[MATERIAL SHOWN — start]
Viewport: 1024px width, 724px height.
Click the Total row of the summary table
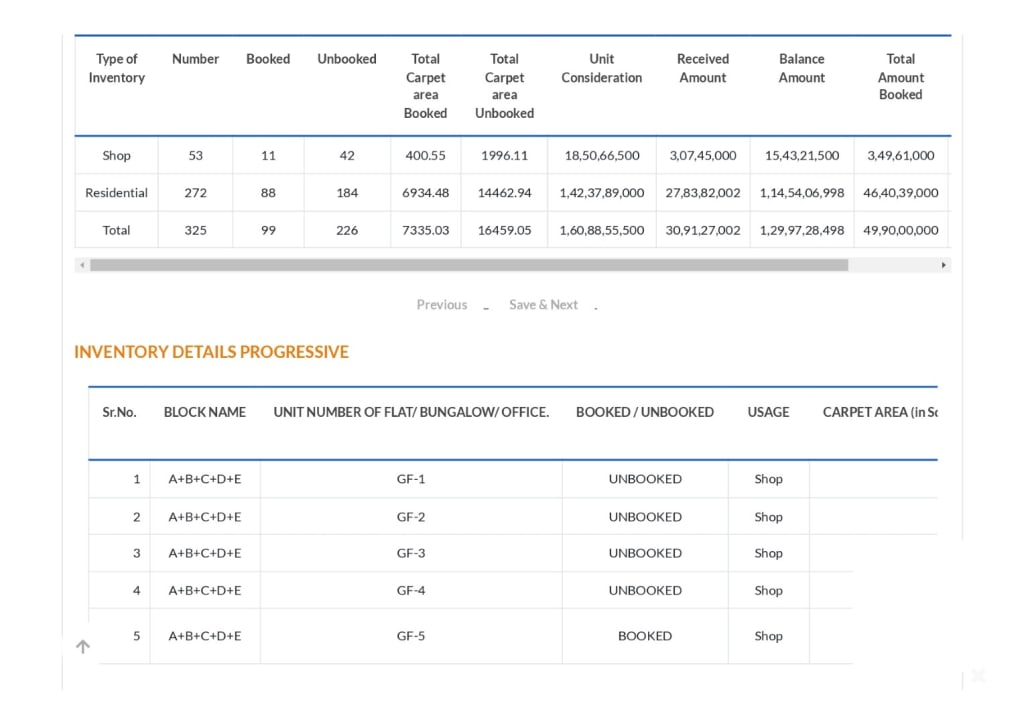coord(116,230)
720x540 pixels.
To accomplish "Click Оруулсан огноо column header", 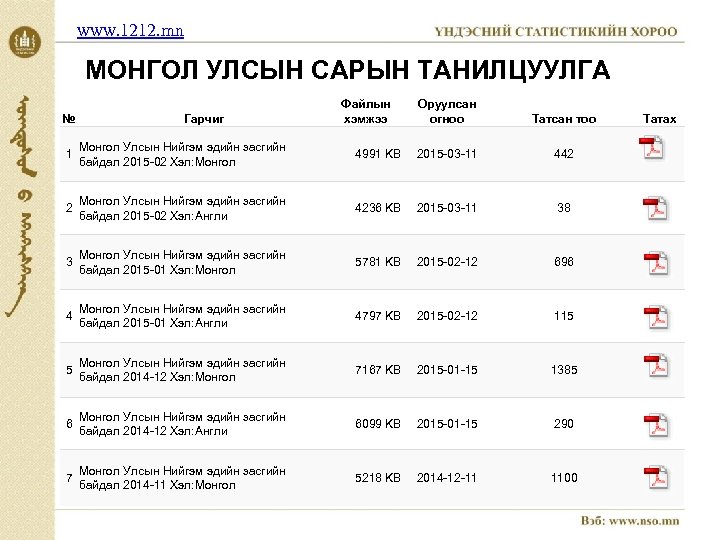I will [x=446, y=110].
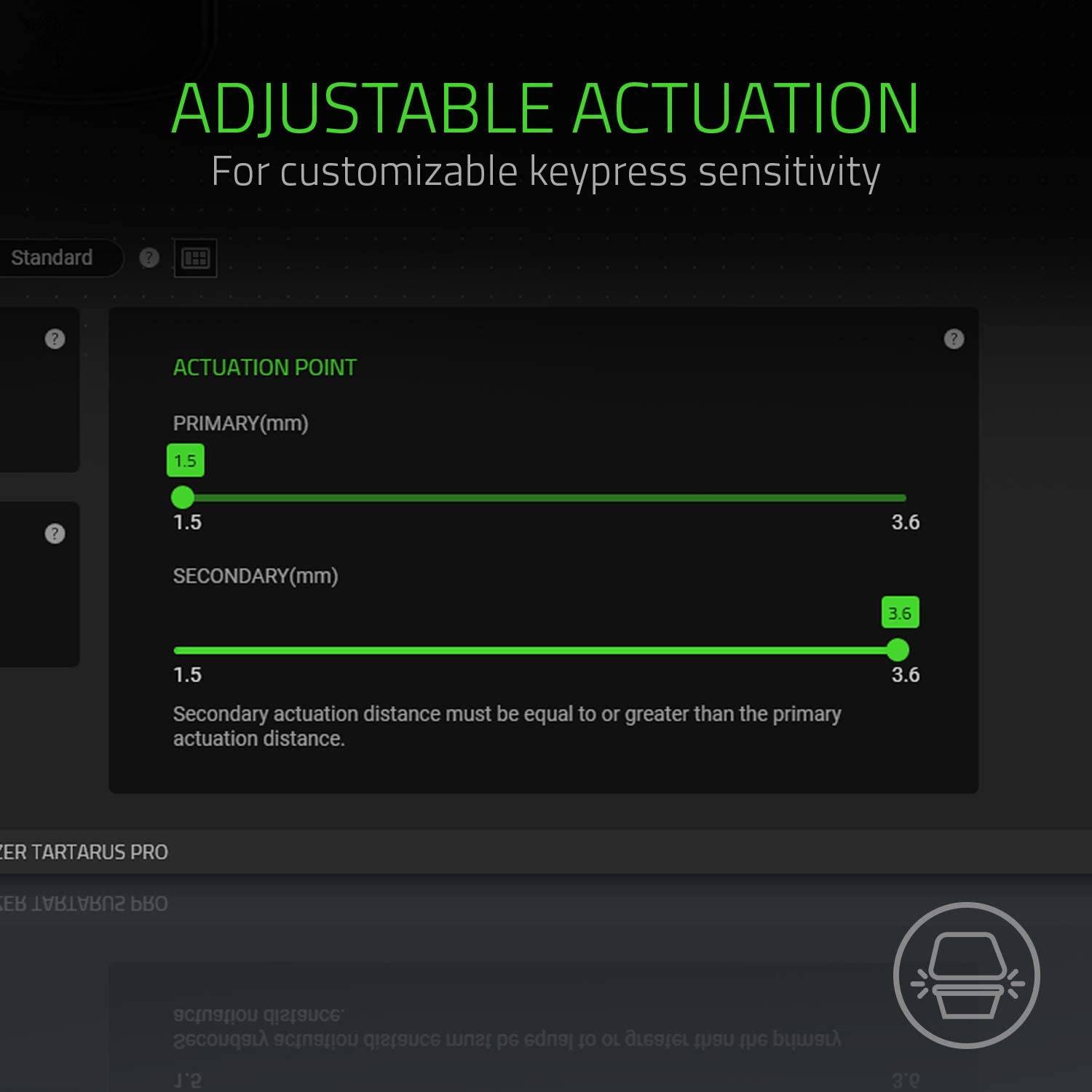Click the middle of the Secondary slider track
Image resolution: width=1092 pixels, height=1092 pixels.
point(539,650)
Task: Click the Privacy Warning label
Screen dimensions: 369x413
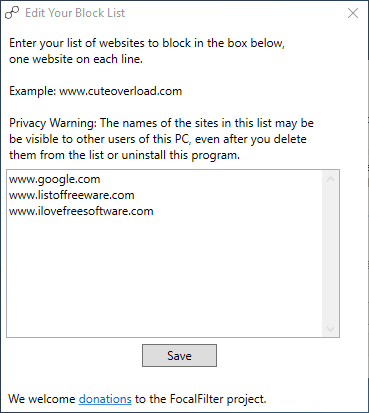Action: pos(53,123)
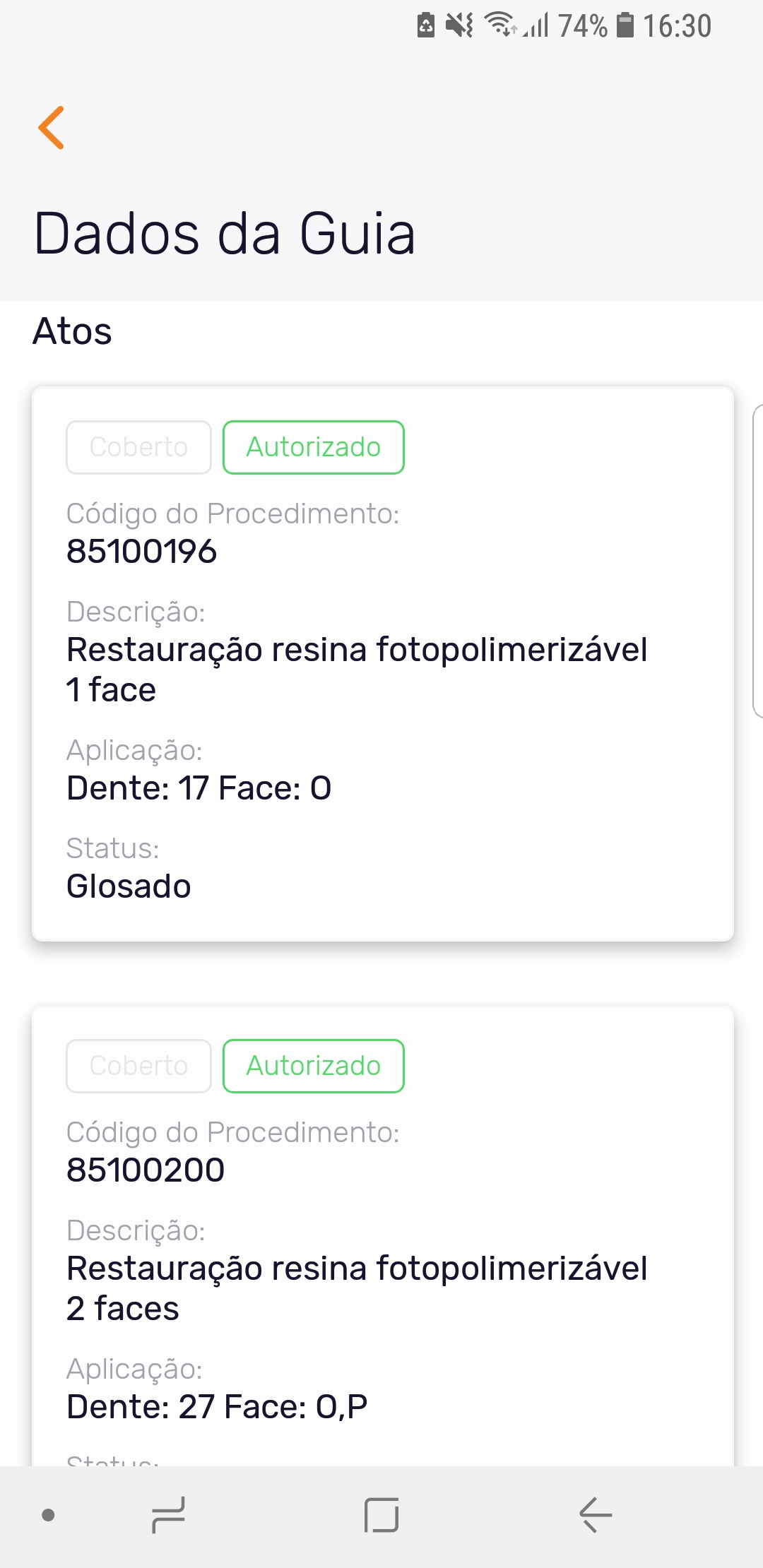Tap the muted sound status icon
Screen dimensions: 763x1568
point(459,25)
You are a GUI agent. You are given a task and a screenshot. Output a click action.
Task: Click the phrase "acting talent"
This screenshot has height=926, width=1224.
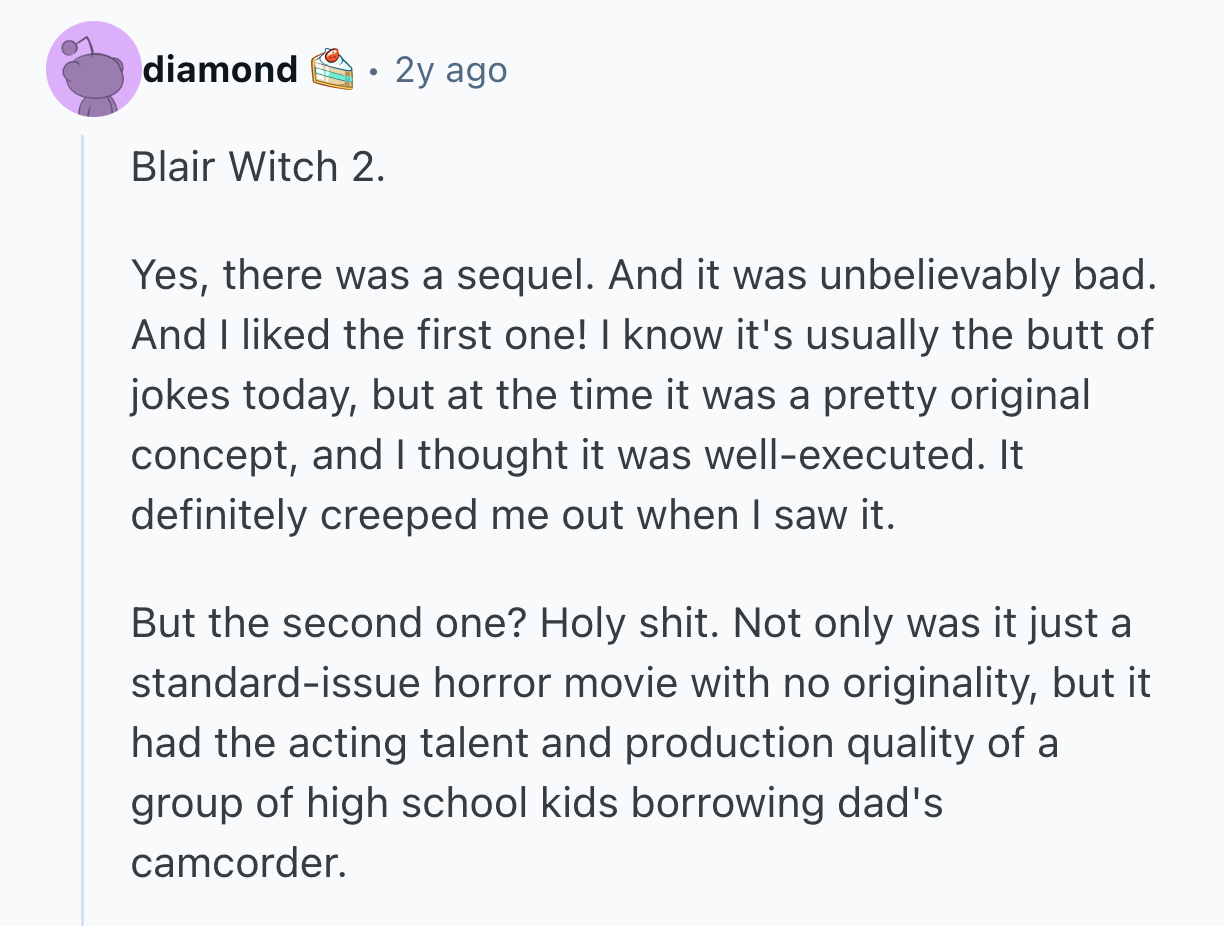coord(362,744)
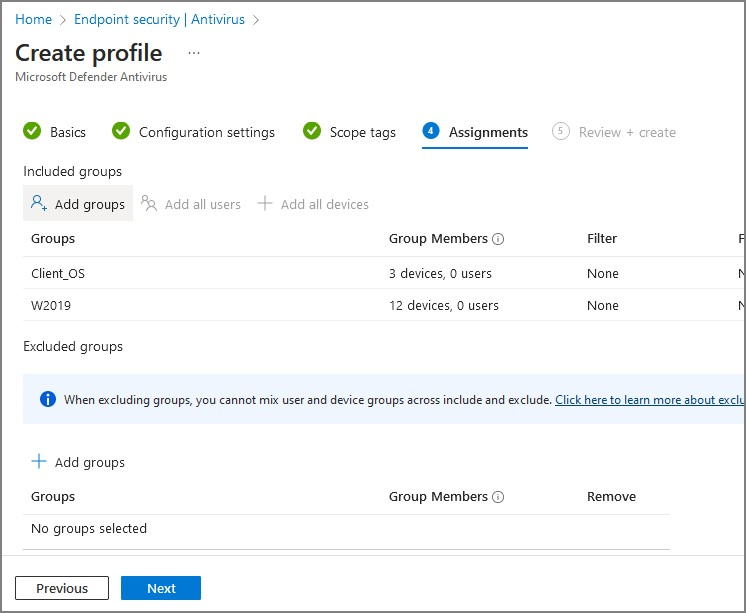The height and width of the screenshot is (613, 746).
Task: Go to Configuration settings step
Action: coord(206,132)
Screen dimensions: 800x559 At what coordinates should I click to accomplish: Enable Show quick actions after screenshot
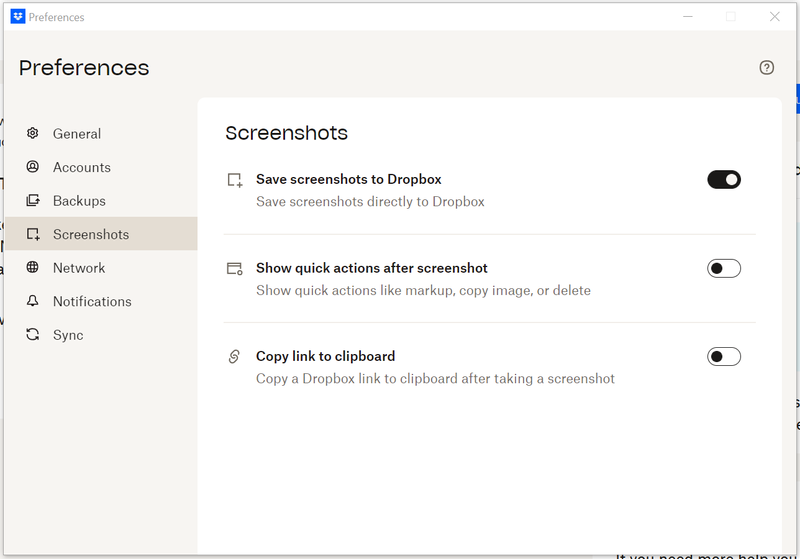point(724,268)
[MATERIAL SHOWN — finish]
**WORK INSTRUCTION:** Would you please copy, exactly and only, the lines from the one with "You are a GUI" through the end of the entries above, skipping every picture?

**SOLUTION TO THIS EXERCISE:**
You are a GUI agent. You are given a task and a screenshot. Output a click action.
Task: Click the phrase "acting talent"
This screenshot has height=926, width=1224.
coord(362,744)
The height and width of the screenshot is (613, 746).
Task: Go to Configuration settings step
Action: coord(206,132)
Screen dimensions: 800x559 At what coordinates should I click to accomplish: Enable Show quick actions after screenshot
point(724,268)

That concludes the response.